DIESES WORKBOOK IST KEIN BUCH. ES IST EIN WERKZEUG.
Donnerstagabend. Marco Keller, 42, Unternehmensberater aus Zürich, sitzt vor seinem Laptop und starrt auf drei LinkedIn-Bücher.
Er hat sie alle gelesen. Jedes Kapitel. Jede Methode. Jede Strategie.

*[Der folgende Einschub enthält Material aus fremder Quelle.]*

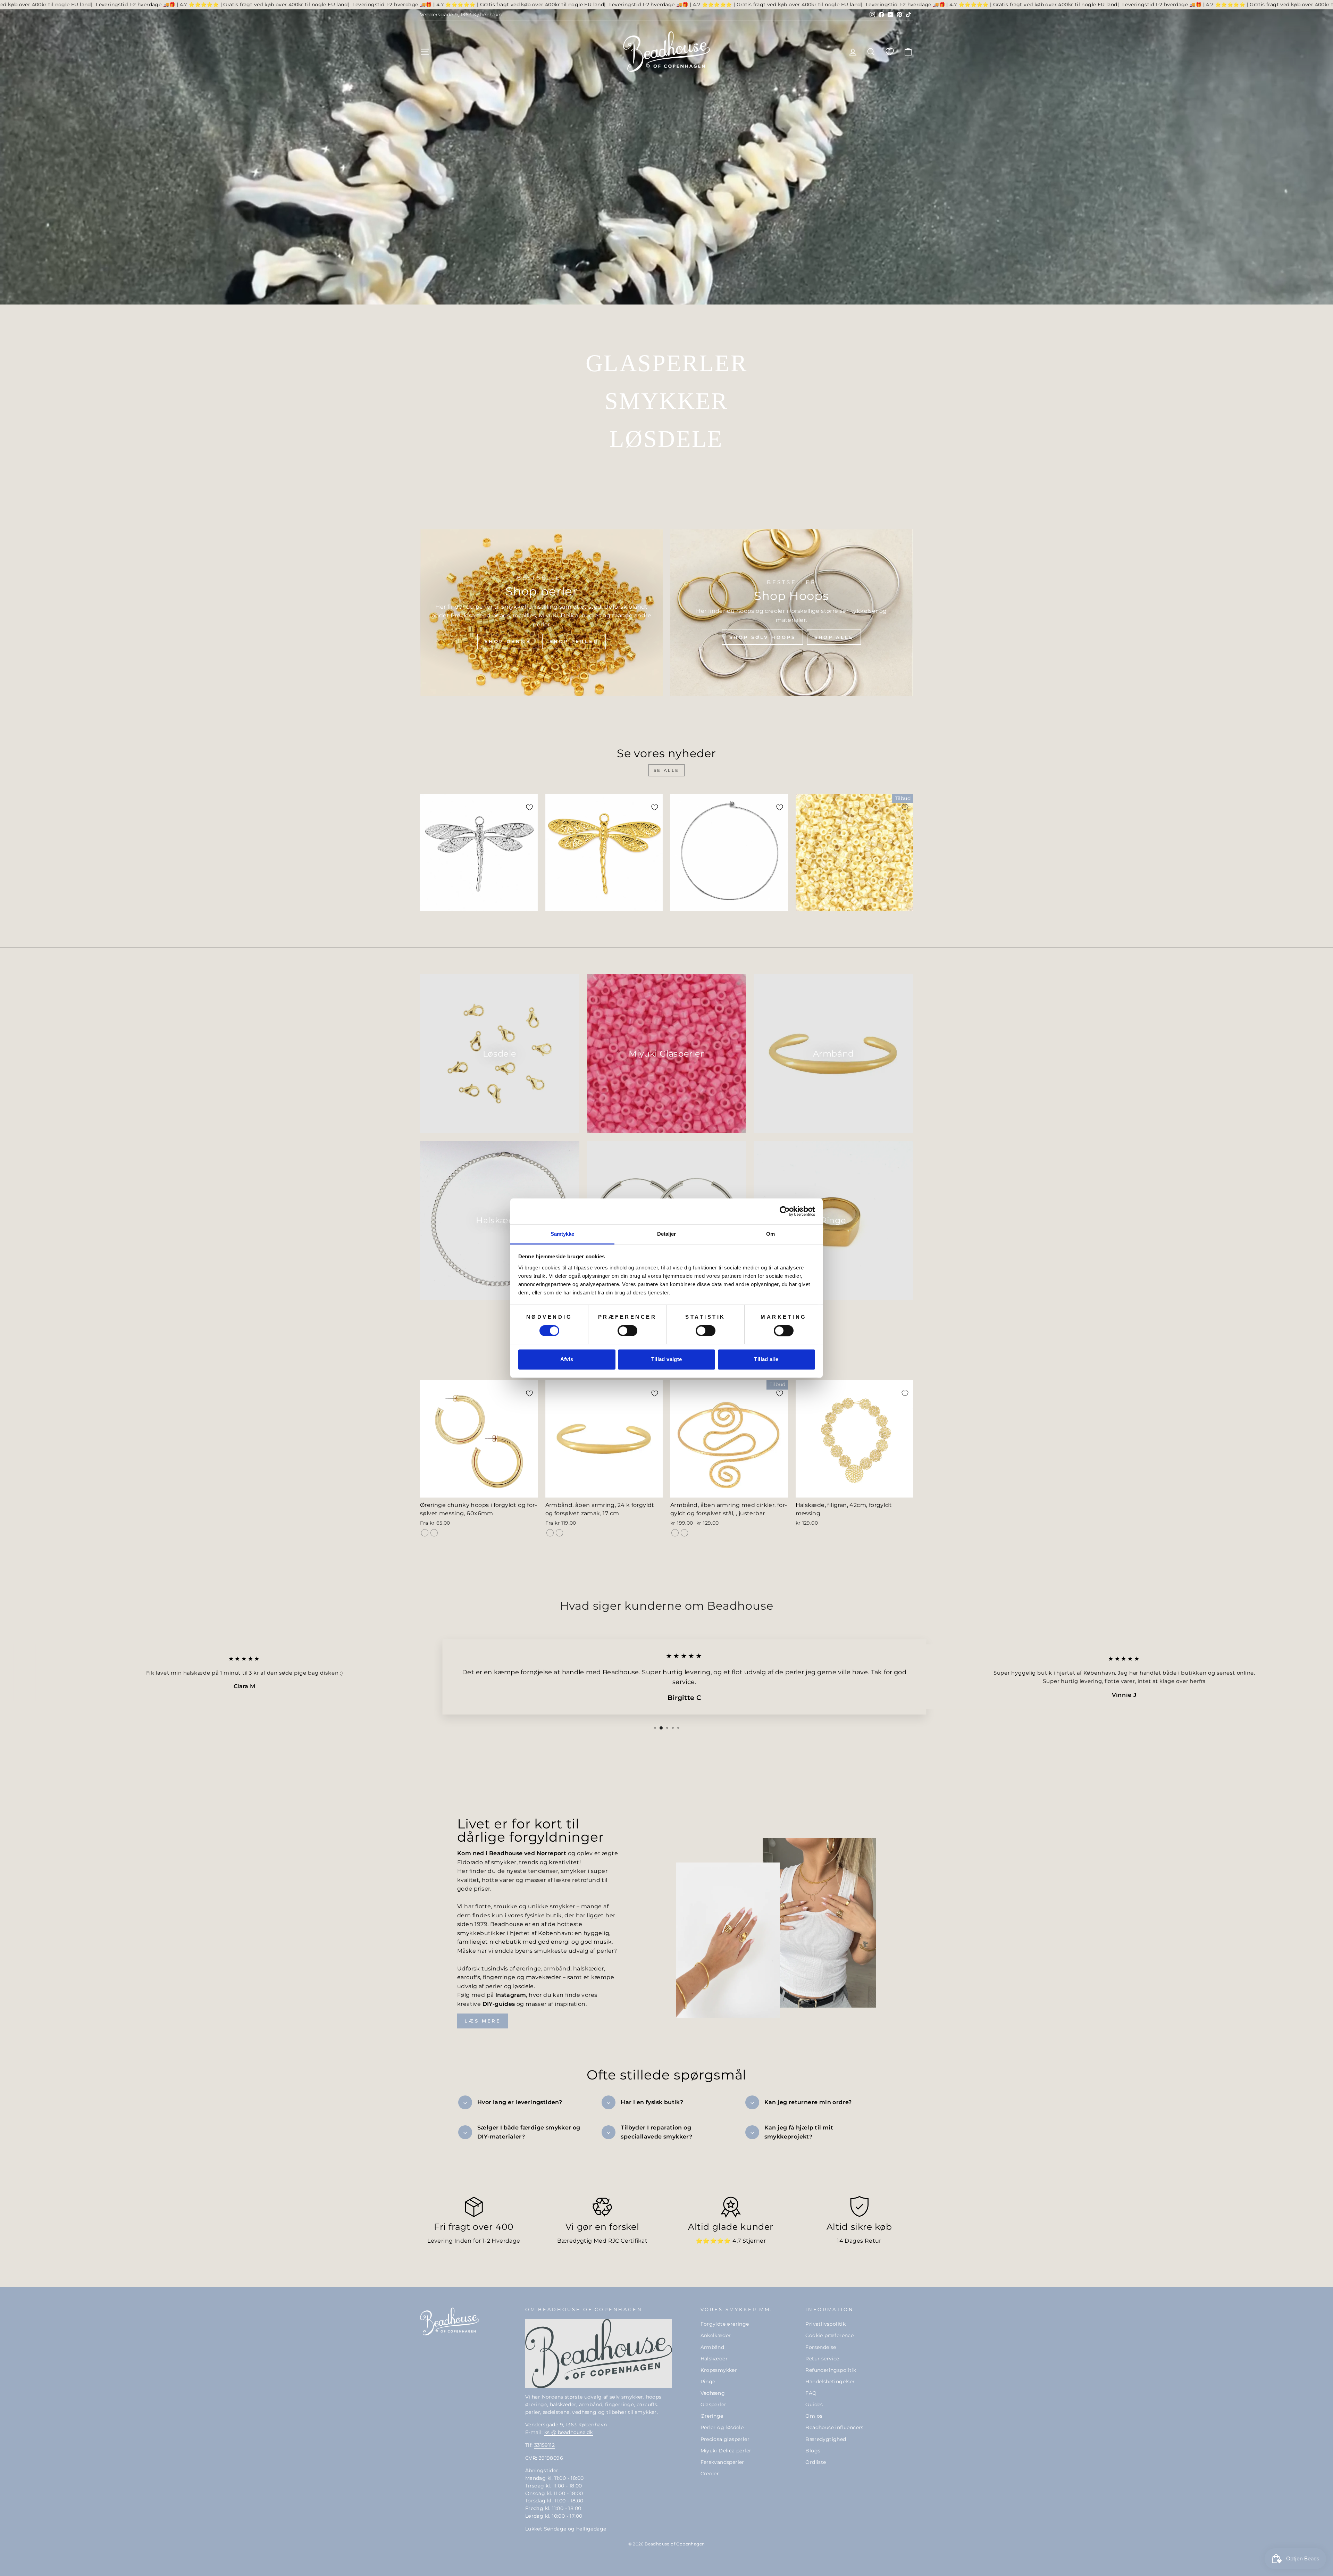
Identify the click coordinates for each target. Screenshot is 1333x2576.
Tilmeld (734, 1379)
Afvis (566, 1359)
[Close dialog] (793, 1186)
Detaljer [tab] (666, 1234)
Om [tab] (770, 1234)
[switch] (627, 1330)
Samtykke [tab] (563, 1234)
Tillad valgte (666, 1359)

DASKY für Kundengewinnung. BRAND für Personenmarke. SCALE für sein kleines Team.
Er versteht alles. Er hat Notizen gemacht. Er hat die wichtigsten Kapitel markiert.
Aber er hat nichts umgesetzt.
Nicht weil er faul ist. Marco arbeitet 50 Stunden pro Woche. Nicht weil er dumm ist. Er hat einen MBA und berät DAX-Unternehmen zur Digitalisierung.
Er hat nicht umgesetzt, weil zwischen Verstehen und Tun eine Schlucht liegt. Und diese Schlucht hat einen Namen: Komplexität.
"Ich weiss, dass ich mein Profil optimieren sollte", sagt Marco zu seiner Frau. "Aber was genau. In welcher Reihenfolge. Und wie messe ich, ob es funktioniert."
Genau diese Schlucht überbrückt dieses Workbook.
Am Freitagmorgen, einen Tag nach seinem Frustrations-Abend, öffnete Marco die 419-Checkliste in Teil 2. Fünf Minuten. 14 Fragen. Ein Score. Dann den Profil-Optimierer. Ein KI-Prompt. Drei Headline-Varianten.
Um 9:47 Uhr stand seine neue Headline live auf LinkedIn.
Das ist der Unterschied. Nicht mehr wissen. Sondern tun.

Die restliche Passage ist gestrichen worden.